START Text for analysis
Wednesday, February 2, 2011

Happy 1st Birthday!!

On this very early morning a year ago A. gave birth to our beautiful daughter. It's unbelievable still to me that we managed to come out of this journey with a family. We are truly blessed. As time used to move for me at a torturous snail's pace when waiting for betas or periods or fertility reports, this year has had a sort of stop clock feeling. It's gone lightening fast at moments and then very long and exhausting at others. The first 3 months in some ways felt like a lifetime and in other ways a total blur. The 4 month to 6 month period was fast as hell. The 6 month to 8 month was a tough spell of trying to survive on the accumulated lack of sleep and trying to find outlets for myself. The 8 month to 12 month period was filled with joys of watching my daughter move to a new level of awareness and watching myself come to terms with the not so perfect daily life of motherhood. Let's see what the next 12 months bring as we bring another member into our family. It's becoming more and more exciting to think of our family growing and for a new person to enter our lives. As always, it's will be juggling act, but an act worth every effort.

Tuesday, January 18, 2011

Has it really been that long?

Wow, I gulped when I glanced at my blog archive and saw the stack of years, one on top of each other like a huge puffy layered birthday cake. This year, 2011, marks my 5th year of blogging. Could that be possible? Could all those years have gone by full of angst and misery and now I finally approach the dreaded 40? A whole year has passed by and my daughter is entering into toddlerhood? I am not sure whether to celebrate the dedication I have had to writing or to cry thinking of how long infertility has been the main subject of my life.
END Text for analysis
- [Task set]:
• 1. Answer these questions from the blog excerpt:
(a) What date heads the post titled "Happy 1st Birthday!!"?
(b) Which year of blogging does 2011 mark for the writer?
(c) How does the writer describe the 6 month to 8 month period?
• 2. Repeat the part of the blog excerpt that opens with the words containing "Tuesday, January 18, 2011" and closes with "of my life.".
• 3. Shorten the paragraph of the blog excerpt that begins "Wow, I gulped" to two or three sentences, keeping its main facts.
The material after this point comes from a different source.
START Supplied data
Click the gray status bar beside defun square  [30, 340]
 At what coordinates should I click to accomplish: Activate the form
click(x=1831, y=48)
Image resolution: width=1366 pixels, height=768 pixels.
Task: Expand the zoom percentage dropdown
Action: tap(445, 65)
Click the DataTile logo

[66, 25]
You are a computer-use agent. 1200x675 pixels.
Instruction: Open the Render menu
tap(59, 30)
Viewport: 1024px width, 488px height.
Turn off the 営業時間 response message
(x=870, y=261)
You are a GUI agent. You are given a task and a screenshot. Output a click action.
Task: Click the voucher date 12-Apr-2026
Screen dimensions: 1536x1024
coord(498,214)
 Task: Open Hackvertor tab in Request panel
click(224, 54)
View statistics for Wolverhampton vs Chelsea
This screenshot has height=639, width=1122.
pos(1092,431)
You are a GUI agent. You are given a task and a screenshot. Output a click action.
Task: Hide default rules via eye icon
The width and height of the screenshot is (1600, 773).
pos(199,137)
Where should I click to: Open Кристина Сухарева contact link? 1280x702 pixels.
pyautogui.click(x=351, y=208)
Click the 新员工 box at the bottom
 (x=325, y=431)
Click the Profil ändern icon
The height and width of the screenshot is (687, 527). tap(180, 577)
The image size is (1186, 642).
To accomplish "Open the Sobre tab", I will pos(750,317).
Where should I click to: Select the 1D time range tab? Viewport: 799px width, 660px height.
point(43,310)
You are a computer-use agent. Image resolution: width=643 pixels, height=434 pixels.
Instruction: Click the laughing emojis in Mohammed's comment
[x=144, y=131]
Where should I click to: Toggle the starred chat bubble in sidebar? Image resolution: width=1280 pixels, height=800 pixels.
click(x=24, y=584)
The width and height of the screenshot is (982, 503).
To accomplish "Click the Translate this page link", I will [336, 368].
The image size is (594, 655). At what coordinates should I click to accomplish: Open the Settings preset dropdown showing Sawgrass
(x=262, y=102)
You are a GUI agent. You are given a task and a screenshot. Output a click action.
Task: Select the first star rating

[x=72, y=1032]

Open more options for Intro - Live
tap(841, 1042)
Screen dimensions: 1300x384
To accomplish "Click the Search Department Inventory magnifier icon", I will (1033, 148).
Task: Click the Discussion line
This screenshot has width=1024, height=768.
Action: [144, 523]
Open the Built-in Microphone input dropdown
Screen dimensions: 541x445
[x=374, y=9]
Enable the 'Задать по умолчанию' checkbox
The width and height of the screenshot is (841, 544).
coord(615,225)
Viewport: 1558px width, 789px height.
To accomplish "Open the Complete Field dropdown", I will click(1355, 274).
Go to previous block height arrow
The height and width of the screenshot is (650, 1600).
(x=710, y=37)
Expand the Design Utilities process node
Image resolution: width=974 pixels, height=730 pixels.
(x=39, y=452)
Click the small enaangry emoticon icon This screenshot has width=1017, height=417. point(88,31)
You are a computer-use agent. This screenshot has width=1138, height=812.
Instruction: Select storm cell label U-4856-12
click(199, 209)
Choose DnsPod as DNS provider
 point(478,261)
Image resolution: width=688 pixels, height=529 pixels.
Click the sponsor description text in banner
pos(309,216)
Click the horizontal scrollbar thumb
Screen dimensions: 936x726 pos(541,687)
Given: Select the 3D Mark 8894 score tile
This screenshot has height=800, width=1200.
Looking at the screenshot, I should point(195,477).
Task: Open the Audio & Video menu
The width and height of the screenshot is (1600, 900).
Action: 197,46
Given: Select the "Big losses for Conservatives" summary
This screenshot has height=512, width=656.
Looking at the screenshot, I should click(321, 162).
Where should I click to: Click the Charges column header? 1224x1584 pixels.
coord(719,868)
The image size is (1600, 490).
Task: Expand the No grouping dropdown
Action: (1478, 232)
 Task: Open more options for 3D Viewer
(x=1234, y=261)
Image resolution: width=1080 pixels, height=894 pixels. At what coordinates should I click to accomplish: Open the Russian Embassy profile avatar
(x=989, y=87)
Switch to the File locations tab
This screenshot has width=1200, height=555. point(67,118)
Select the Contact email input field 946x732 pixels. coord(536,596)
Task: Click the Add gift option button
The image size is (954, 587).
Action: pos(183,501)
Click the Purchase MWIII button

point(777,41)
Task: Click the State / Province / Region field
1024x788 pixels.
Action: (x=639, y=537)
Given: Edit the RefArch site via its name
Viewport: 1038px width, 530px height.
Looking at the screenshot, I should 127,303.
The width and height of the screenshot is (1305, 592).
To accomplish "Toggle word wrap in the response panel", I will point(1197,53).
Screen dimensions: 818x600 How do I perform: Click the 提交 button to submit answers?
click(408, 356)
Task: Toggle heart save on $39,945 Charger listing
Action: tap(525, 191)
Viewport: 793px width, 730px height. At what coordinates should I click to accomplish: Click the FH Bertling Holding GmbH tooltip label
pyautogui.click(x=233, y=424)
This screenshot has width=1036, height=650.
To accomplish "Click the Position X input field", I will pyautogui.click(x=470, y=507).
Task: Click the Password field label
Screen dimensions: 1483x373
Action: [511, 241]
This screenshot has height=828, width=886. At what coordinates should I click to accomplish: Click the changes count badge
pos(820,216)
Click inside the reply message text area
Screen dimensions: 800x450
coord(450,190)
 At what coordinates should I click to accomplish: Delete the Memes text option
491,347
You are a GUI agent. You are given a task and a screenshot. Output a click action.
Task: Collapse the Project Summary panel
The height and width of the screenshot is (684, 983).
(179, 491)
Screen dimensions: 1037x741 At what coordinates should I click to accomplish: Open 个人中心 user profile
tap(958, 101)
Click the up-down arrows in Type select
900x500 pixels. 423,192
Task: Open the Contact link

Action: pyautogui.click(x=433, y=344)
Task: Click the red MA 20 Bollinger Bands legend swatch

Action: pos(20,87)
END Supplied data
- [Results of the tasks]:
• 1.
(a) Wednesday, February 2, 2011.
(b) The writer's 5th year of blogging.
(c) As a tough spell of trying to survive on the accumulated lack of sleep and trying to find outlets for herself.

• 2.
Tuesday, January 18, 2011

Has it really been that long?

Wow, I gulped when I glanced at my blog archive and saw the stack of years, one on top of each other like a huge puffy layered birthday cake. This year, 2011, marks my 5th year of blogging. Could that be possible? Could all those years have gone by full of angst and misery and now I finally approach the dreaded 40? A whole year has passed by and my daughter is entering into toddlerhood? I am not sure whether to celebrate the dedication I have had to writing or to cry thinking of how long infertility has been the main subject of my life.

• 3. Seeing the years stacked in the blog archive like a layered birthday cake, the writer realizes that 2011 marks a 5th year of blogging, with 40 approaching and a daughter entering toddlerhood after a whole year. The writer is unsure whether to celebrate this dedication to writing or to cry over how long infertility has been the main subject of life.